Polycystine radiolarians have enchanted scientists with their astonishing beauty ever since they were first discovered in the marine plankton in the nineteenth century. Their tiny skeletons – with often fascinating intricate shapes – have been interesting not only to natural scientists, but also to architects (like A. Gaudi and R. Binet), painters, jewelers, quilters, sculpturers and musicians who have used them as inspiration for their work. With fossil representatives extending continuously back to the Cambrian, i.e. more than 500 million years, few other microorganisms have existed longer and left behind a more detailed evolutionary record than radiolarians.
Many fossil radiolarian species have robust skeletons that preserve well in the sediments and distinct morphologies that are easily recognized under the microscope. Some of these also have a rapid evolutionary record and a widespread distribution making them excellent index fossils (biostratigraphic markers). They are therefore extensively used to date and correlate sediments and rocks in the Integrated Ocean Drilling Program and the petroleum industry. Fossil radiolarian assemblages are frequently used to reconstruct ocean temperatures throughout the Quaternary (Pisias et al. 1997; Dolven et al. 2002). These paleoclimatic reconstructions are based on the assumption that the living assemblages are modern analogs to the fossil ones, and that their current correlation with temperature or other environmental parameters has been consistent through time. Moreover, radiolarians have been used to prove plate tectonics and the formation of the Himalayas due to their presence in uplifted marine rocks now located at more than 5500 m above sea level.
So, who are these interesting and useful small creatures?
Radiolarians are marine planktonic unicellular eukaryotes. They are present in all oceans at all depths. Most species occur solitarily, ranging in size between 30 and 300 µm, although some colonial species are also known. The latter consist of numerous individuals enclosed in a gelatinous matrix and may reach up to a couple of meters in length (Anderson 1983).

○ ○ ○

TASK INSTRUCTIONS: Continue the text on radiolarians, starting after its final sentence.

DATA LISTING:
○ ○ ○

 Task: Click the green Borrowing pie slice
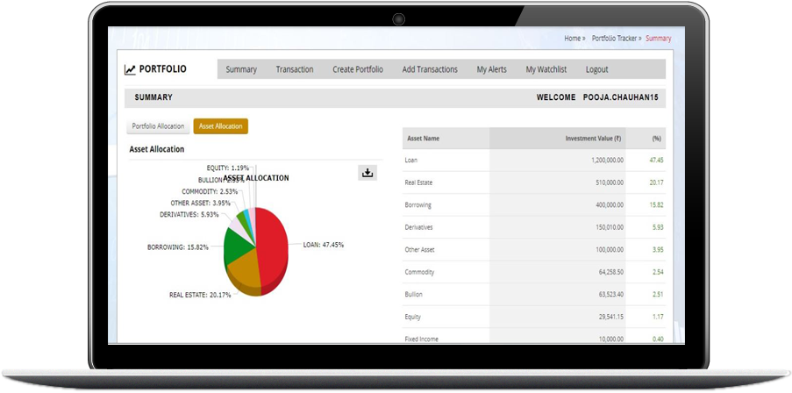(x=237, y=248)
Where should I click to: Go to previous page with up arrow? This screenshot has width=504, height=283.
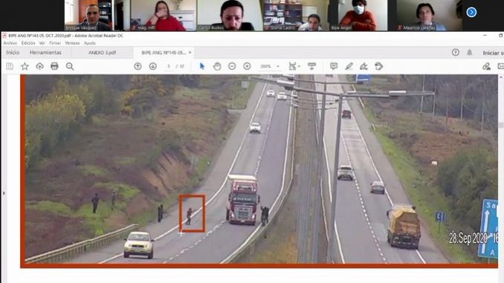pyautogui.click(x=138, y=67)
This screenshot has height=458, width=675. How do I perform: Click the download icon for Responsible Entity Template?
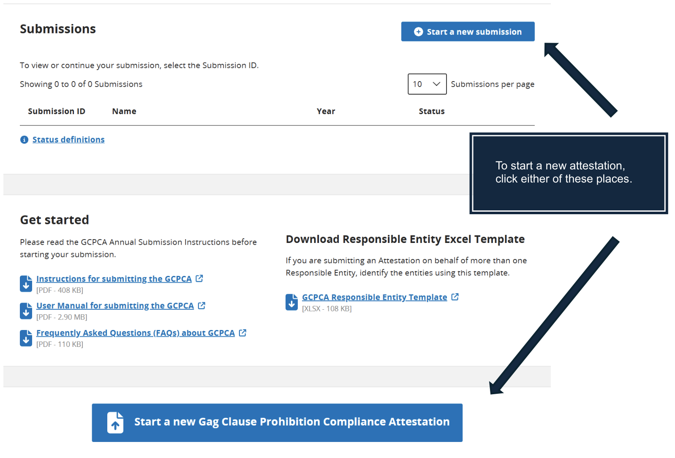click(x=291, y=302)
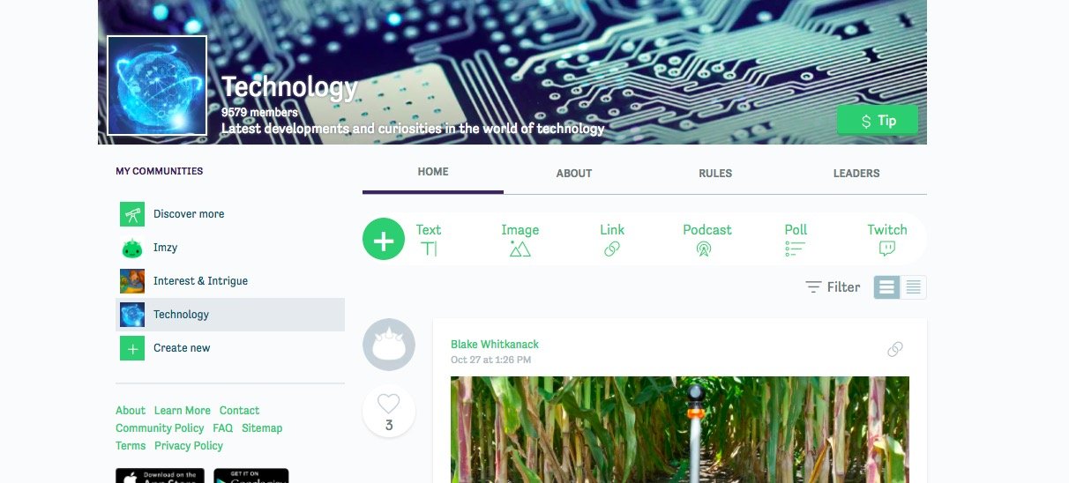Open Discover more communities
Viewport: 1069px width, 483px height.
[230, 214]
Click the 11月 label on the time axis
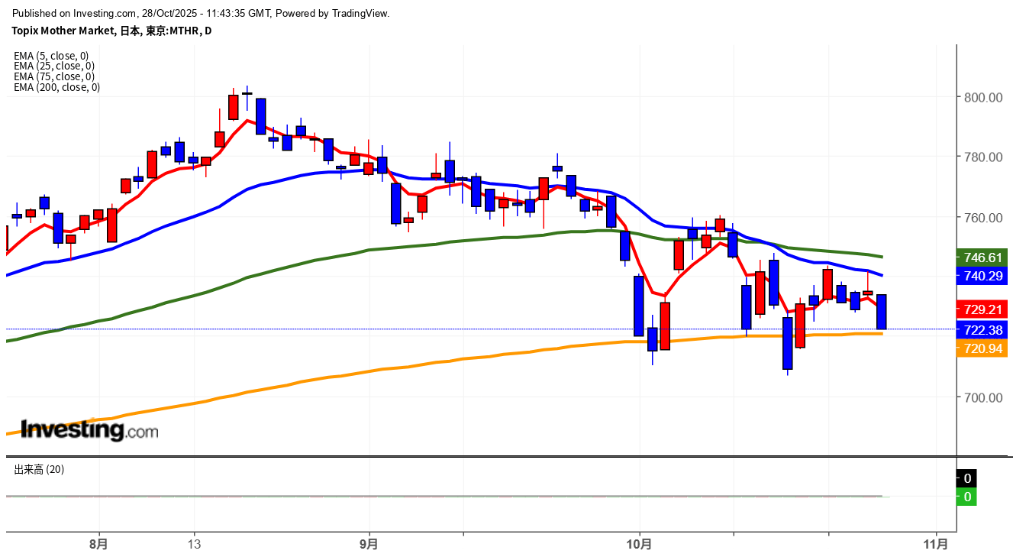The width and height of the screenshot is (1013, 557). 936,545
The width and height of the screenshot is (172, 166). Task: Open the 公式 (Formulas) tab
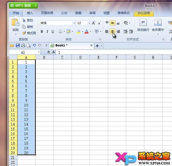[x=64, y=13]
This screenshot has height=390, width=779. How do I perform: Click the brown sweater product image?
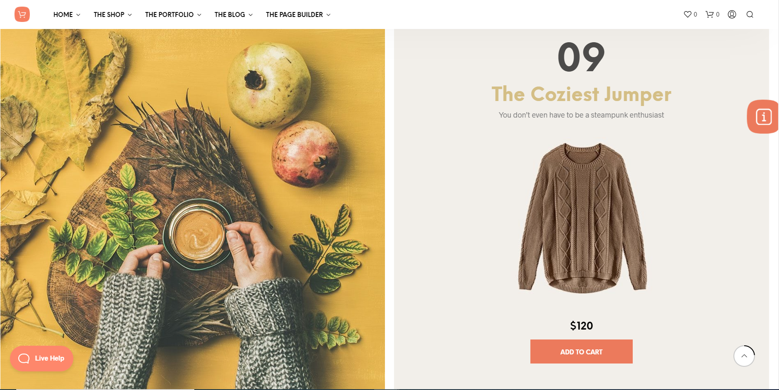[x=582, y=218]
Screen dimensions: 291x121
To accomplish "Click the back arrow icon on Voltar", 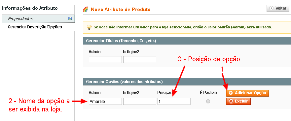I will tap(271, 8).
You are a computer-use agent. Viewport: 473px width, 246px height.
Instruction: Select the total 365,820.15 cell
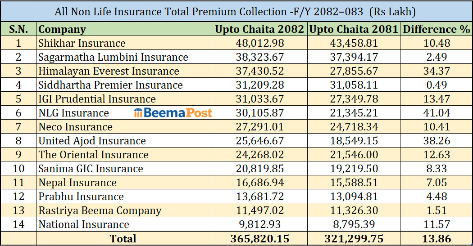[x=259, y=239]
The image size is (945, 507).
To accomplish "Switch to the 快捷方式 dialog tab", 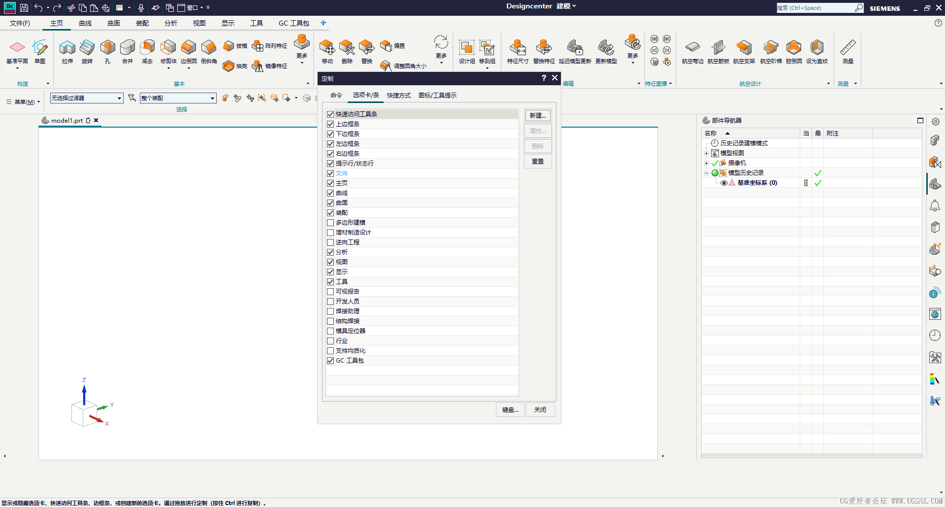I will coord(398,96).
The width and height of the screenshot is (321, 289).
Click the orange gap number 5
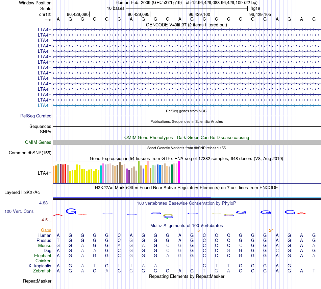[198, 230]
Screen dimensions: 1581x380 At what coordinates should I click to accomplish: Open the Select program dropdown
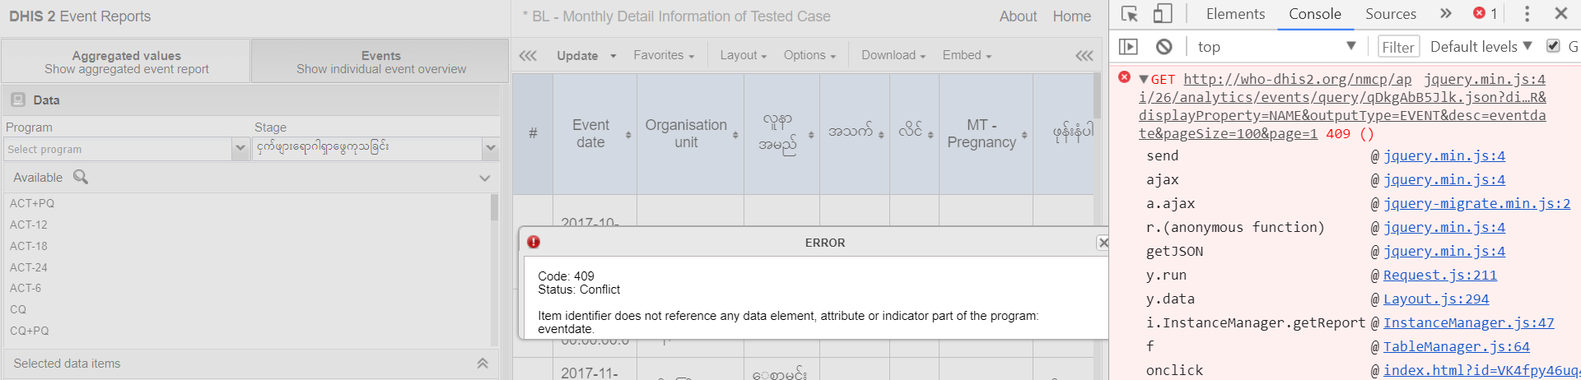coord(240,149)
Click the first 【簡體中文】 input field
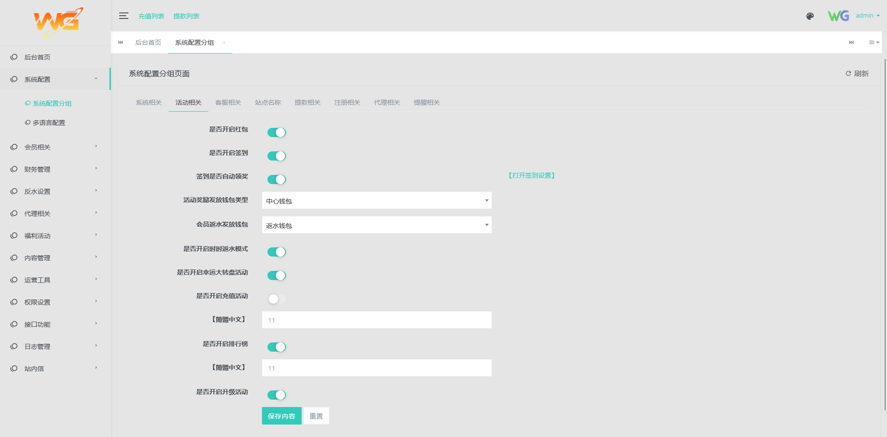 point(377,320)
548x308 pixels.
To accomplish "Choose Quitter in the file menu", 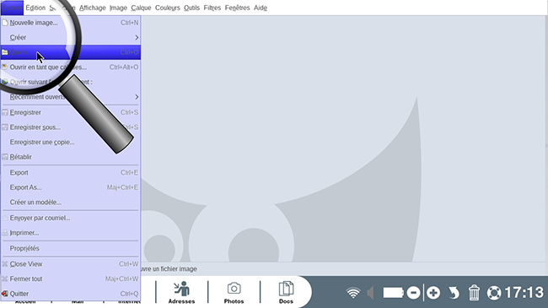I will click(x=70, y=294).
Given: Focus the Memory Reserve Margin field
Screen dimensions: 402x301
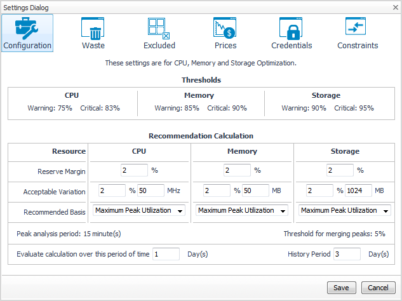Looking at the screenshot, I should pyautogui.click(x=237, y=170).
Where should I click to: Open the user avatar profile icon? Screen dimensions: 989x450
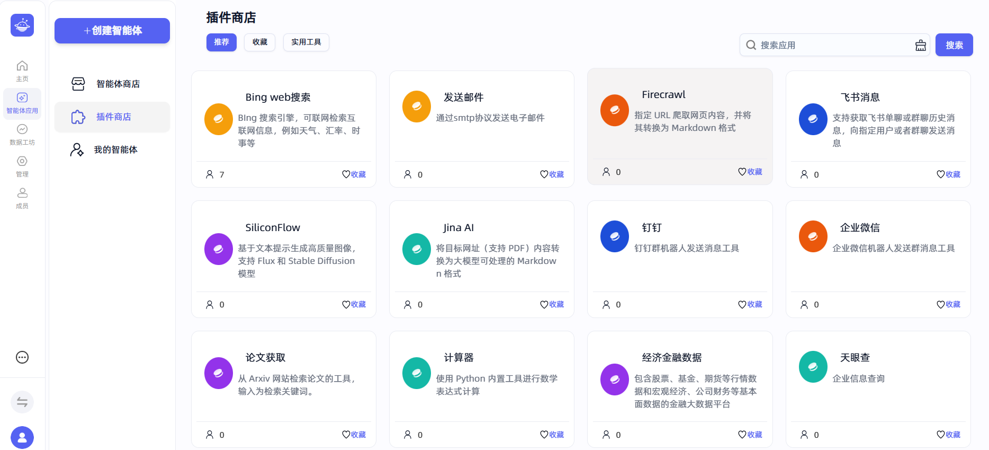(22, 437)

○ ○ ○

FINAL ANSWER:
Fig. 1. The test of Hexacontium pachydermum Jørgensen 1900. © Jane K. Dolven
Although it is the possession of a central capsulea that traditionally has been used to distinguish radiolarians from other protists, they are perhaps more commonly known for their siliceous skeleton (test). This test, which is present in most species, can be found in a large variety of shapes, from simple spicules to extremely intricate architectural features – more complex than what is found in any other protist organism.
Based on similarities and differences in skeletal elements and structures (e.g. shell geometry, number of segments or concentric shells, presence and number of spines, etc.) several thousand species (ca. 8000 according to De Wever et al. 2001) have been described, including both fossil and living forms, and new species are discovered every year. Of these, about 500 morphospecies live and thrive in the oceans today. However, the DNA sequencing of marine samples indicates a larger diversity (Not et al. 2007).
Radiolarians have been an important marine plankton group since the early Phanerozoic (about 500 million years before present), and are still a significant component of the pelagic environment today. As with most planktonic organisms, their diversity and abundance in a geographical region is related to variables such as temperature, salinity, productivity, and availability of nutrients. Highest abundance and diversity of radiolarians is found in the tropical and subtropical regions, especially in water masses rich in nutrients (e.g. upwelling areas). They are also usually more abundant in the upper 100 m than below, possibly due to their frequent association with symbiotic algae.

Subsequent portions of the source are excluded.